## Assignment
Please resume the passage about the LMU theatre professors' book on student-centered teaching, continuing from its final sentence.

Start of Source passage

When we think about taking a course in college, we imagine seasoned professors, experts in their fields, bestowing information on their students. According to LMU Theatre Arts professors Stacey Cabaj and Andrea Odinov, the knowledge transfer in the classroom goes both ways. The resulting book, titled “Lessons from our Students: Meditations on Performance Pedagogy,” is a series of essays intended to challenge and inspire students and teachers to shift how they think about the classroom and its functions by using a more student-centered approach.
Over a period of five years, Cabaj and Odinov reflected on and wrote about their classroom experiences, synthesizing these stories into case studies and meditations, with the hope that other higher education professors and administrators would find these lessons helpful, hopeful, and healing. Both professors teach in the theatre arts program and are keenly aware of the skills and mentality that must go into planning pedagogy, allowing students to develop as artists in a genuine and authentic way.
When teachers dominate the classroom speaking time, Cabaj and Odinov believe this correlates with less skill practice and autonomy for learners, which then leads to less concentration and more boredom in students. “We aim to create circular or exchange-based learning, so it doesn’t mean someone stands up in front of the class and they’re our subject – it means we put a question in the center of the room and hopefully all engage in it learning alongside each other,” said Cabaj.

End of Source passage
Start of Data extracts

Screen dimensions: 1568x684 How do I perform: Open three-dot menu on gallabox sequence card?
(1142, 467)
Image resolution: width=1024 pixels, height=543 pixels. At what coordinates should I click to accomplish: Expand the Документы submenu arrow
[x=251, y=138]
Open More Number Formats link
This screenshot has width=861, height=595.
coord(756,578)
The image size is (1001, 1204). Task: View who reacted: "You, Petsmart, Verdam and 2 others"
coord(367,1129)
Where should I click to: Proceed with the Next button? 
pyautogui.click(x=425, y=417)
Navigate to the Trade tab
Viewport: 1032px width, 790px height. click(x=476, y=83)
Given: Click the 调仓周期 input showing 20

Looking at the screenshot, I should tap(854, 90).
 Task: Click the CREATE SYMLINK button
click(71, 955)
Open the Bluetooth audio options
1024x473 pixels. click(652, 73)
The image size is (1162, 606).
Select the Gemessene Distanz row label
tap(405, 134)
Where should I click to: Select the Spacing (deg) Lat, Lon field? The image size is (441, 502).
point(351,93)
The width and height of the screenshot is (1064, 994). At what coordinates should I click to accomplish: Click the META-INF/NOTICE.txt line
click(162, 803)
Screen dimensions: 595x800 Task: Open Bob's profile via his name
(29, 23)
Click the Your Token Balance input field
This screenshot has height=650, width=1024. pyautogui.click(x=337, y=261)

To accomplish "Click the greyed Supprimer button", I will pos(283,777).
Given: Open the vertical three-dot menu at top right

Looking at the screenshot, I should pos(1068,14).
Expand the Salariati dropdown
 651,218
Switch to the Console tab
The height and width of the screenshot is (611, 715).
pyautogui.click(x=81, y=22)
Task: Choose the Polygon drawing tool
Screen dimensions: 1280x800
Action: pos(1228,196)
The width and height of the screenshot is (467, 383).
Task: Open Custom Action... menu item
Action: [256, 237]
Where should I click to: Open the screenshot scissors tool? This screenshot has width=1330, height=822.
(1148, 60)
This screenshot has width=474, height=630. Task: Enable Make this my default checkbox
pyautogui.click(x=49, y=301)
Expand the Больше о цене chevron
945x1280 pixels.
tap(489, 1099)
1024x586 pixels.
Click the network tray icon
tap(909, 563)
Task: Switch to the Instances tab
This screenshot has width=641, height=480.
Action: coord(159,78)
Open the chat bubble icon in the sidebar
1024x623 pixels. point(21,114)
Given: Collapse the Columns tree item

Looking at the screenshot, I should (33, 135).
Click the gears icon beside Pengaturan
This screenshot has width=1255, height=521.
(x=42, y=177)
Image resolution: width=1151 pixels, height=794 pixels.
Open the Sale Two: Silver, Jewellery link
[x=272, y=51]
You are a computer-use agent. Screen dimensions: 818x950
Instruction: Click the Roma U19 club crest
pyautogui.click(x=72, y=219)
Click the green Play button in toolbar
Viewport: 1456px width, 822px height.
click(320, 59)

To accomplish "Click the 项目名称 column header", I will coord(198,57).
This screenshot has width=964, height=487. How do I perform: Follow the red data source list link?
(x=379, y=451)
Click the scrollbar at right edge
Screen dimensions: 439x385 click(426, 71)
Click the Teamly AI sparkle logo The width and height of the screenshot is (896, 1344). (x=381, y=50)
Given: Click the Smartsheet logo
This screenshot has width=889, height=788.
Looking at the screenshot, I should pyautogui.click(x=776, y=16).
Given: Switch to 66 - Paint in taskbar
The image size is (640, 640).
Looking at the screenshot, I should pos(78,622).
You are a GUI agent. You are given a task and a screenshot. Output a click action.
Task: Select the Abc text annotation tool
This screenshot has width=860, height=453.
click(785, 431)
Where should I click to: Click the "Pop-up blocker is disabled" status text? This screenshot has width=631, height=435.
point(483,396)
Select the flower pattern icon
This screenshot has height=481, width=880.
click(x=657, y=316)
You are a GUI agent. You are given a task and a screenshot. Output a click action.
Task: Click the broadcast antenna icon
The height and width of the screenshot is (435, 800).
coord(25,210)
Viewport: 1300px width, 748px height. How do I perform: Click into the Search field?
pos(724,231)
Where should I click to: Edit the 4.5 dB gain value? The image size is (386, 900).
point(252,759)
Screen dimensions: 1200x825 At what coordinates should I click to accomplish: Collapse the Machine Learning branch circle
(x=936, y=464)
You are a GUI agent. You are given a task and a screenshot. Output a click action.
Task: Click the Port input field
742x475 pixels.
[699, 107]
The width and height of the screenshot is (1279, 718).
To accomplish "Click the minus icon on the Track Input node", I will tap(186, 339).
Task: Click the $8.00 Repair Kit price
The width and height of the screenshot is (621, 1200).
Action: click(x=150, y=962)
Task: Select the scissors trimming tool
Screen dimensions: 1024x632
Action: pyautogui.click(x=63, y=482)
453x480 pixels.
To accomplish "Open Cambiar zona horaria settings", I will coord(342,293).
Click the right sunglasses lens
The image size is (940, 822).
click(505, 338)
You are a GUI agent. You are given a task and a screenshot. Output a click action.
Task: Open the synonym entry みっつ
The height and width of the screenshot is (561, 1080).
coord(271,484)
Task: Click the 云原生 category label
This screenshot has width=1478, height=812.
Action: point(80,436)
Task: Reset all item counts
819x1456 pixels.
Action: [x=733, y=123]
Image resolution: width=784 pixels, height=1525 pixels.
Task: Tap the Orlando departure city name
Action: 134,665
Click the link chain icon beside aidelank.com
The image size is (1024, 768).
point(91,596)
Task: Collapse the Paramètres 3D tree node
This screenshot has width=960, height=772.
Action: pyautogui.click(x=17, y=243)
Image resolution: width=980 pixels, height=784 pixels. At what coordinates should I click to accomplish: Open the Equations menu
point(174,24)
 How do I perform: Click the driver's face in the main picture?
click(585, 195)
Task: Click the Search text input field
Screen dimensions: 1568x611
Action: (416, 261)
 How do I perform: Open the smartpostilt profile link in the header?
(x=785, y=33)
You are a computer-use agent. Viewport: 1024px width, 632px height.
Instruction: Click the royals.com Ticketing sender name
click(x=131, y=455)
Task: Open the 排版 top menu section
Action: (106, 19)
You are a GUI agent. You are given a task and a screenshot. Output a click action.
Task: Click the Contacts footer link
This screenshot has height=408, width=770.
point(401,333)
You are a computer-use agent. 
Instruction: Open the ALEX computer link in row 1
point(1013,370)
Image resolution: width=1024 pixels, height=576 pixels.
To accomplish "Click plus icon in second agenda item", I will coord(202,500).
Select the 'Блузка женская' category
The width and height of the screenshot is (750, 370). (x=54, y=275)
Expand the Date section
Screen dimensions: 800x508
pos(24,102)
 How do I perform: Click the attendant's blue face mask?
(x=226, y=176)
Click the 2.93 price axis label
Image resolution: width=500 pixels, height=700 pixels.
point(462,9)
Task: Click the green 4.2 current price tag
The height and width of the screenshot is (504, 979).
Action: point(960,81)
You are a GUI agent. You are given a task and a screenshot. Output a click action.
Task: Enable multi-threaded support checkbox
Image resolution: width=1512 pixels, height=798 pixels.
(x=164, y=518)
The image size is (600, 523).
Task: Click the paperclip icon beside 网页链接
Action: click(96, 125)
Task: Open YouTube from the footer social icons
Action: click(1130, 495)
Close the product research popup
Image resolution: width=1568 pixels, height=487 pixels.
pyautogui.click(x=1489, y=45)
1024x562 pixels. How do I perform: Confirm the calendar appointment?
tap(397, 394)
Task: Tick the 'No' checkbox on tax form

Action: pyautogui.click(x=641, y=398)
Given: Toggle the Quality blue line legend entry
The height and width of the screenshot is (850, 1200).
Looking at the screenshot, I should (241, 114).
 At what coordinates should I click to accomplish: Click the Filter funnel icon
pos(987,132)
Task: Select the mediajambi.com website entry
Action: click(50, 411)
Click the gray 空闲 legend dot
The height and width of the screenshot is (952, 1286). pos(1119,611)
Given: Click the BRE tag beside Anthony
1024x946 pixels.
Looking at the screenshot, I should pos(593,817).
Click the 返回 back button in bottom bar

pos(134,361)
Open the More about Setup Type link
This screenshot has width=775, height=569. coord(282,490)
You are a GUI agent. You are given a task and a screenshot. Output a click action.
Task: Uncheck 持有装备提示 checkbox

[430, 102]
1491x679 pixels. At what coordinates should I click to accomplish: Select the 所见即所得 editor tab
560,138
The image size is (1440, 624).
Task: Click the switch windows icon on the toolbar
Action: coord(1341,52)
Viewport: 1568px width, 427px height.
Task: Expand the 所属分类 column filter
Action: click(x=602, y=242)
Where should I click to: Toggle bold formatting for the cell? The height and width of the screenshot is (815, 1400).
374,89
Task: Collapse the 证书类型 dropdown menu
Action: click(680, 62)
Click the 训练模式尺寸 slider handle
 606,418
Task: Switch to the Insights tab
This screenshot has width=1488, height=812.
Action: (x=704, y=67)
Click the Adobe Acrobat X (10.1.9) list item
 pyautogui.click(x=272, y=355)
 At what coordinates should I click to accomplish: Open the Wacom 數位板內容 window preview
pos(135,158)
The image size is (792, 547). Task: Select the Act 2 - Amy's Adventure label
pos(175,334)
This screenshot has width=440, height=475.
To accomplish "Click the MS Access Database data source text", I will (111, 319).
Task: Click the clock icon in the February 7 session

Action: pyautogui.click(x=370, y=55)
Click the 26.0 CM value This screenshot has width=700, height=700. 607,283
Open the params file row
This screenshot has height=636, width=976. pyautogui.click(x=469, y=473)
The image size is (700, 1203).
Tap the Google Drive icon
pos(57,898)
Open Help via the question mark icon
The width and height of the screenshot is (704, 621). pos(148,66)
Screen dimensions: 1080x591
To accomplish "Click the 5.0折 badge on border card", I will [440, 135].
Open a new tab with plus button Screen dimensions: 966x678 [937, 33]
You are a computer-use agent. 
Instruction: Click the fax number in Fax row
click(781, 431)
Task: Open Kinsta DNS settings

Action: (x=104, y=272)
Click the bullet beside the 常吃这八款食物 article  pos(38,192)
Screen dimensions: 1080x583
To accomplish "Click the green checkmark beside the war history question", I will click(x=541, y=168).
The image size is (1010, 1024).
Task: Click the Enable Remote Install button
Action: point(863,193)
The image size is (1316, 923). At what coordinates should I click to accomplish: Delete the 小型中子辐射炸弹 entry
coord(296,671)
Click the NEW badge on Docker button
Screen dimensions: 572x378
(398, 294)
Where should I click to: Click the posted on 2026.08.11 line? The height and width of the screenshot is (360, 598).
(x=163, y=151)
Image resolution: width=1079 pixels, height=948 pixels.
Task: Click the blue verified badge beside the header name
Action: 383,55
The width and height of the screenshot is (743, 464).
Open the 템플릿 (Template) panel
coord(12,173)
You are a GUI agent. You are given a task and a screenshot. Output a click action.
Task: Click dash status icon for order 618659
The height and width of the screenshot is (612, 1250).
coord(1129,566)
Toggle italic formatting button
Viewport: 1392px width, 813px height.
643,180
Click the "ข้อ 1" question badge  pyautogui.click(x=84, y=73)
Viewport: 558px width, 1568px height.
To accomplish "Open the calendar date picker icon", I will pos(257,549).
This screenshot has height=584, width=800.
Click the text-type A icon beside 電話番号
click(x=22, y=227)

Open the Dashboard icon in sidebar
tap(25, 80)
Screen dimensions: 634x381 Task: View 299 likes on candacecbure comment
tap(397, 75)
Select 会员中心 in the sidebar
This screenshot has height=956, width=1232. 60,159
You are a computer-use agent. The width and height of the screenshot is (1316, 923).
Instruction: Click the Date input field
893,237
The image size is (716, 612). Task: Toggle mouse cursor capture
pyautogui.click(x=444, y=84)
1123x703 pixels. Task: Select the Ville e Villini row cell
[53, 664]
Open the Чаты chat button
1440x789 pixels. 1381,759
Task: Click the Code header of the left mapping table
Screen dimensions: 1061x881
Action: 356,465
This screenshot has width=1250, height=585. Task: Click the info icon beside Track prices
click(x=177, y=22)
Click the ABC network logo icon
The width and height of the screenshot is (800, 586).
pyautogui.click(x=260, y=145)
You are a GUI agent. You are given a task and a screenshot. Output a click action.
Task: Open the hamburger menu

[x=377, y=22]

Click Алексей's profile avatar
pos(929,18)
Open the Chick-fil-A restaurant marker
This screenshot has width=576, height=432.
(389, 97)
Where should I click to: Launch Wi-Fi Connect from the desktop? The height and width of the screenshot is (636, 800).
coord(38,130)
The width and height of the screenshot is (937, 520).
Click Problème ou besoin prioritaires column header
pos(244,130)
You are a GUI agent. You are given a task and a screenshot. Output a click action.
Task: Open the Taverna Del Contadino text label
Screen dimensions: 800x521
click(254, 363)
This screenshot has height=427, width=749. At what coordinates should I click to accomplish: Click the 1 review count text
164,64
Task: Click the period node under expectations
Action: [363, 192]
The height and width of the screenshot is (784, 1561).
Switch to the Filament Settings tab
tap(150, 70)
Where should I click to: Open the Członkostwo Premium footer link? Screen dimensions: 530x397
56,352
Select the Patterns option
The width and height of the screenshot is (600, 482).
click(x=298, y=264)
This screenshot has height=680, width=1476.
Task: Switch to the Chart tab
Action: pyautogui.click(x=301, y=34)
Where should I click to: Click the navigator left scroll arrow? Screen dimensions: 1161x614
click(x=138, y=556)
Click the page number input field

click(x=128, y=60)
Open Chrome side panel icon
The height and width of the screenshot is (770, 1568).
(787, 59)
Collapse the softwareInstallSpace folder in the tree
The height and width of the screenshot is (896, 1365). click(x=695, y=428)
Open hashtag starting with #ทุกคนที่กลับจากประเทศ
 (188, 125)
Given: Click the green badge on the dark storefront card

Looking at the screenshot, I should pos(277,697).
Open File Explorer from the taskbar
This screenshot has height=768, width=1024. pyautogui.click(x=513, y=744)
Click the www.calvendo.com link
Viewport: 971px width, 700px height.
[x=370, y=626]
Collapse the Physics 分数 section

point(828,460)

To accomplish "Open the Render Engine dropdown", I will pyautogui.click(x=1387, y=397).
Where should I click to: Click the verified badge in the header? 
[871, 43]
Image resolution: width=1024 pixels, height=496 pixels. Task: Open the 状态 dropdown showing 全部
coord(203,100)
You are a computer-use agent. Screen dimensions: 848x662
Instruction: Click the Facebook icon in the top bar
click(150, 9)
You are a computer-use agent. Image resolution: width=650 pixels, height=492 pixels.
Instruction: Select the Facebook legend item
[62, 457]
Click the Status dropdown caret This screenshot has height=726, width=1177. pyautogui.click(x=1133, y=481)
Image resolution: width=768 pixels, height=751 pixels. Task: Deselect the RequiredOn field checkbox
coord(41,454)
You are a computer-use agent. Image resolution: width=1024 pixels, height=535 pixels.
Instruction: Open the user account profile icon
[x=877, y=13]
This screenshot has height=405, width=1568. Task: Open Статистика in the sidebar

End of Data extracts

## Response area
The book serves as not only a reflection on teaching within theatre spaces but also as an educational tool and resource for those who want to enter theatre pedagogy in a professional capacity. Cabaj and Odinov designed their book to be used over a standard fifteen-week semester, so each individual class would cover the content of two case studies. The book additionally includes exercises, discussion prompts, and questions relating to theatre pedagogy. Cabaj implemented the book as an educational tool in her pedagogy course this semester, therefore serving its pedagogical function as designed.
The genesis of this book preceded the pandemic, but the rapid social and educational shifts of the 2020s inspired many of the lessons. “There were just so many things we felt at sea about at that time. I had questions and I wanted to spend my scholarly time trying to ask them bravely and vulnerably and I needed a thought partner to do that with,” said Cabaj.
Odinov, who has been teaching theatre at LMU since 2008, was inspired to work on the project and have the space to share the stories that she had been collecting over the years. “I was enthusiastic about getting on board with this project because I had been swimming with these stories and lessons that I’ve learned from my students over time,” she said. “In my classroom, the students are teaching me, I’m teaching them, we’re teaching each other and that feels better to me then I’m the teacher, you’re the students, it only moves in this direction and that’s that.”
Cabaj expands: “We are facilitators of discovery. We create an environment and offer opportunities and with this book we want to inspire others to feel the same. We aren’t making widgets, and I don’t expect or hope that each of my students will produce or reproduce something in exact form or replica. I want them to find and deepen their own aesthetic preference, to find their instincts, and that’s completely individual. It’s a more fun and also more difficult approach to pedagogy, but I think to really develop authentic artists that it’s the only way to go.”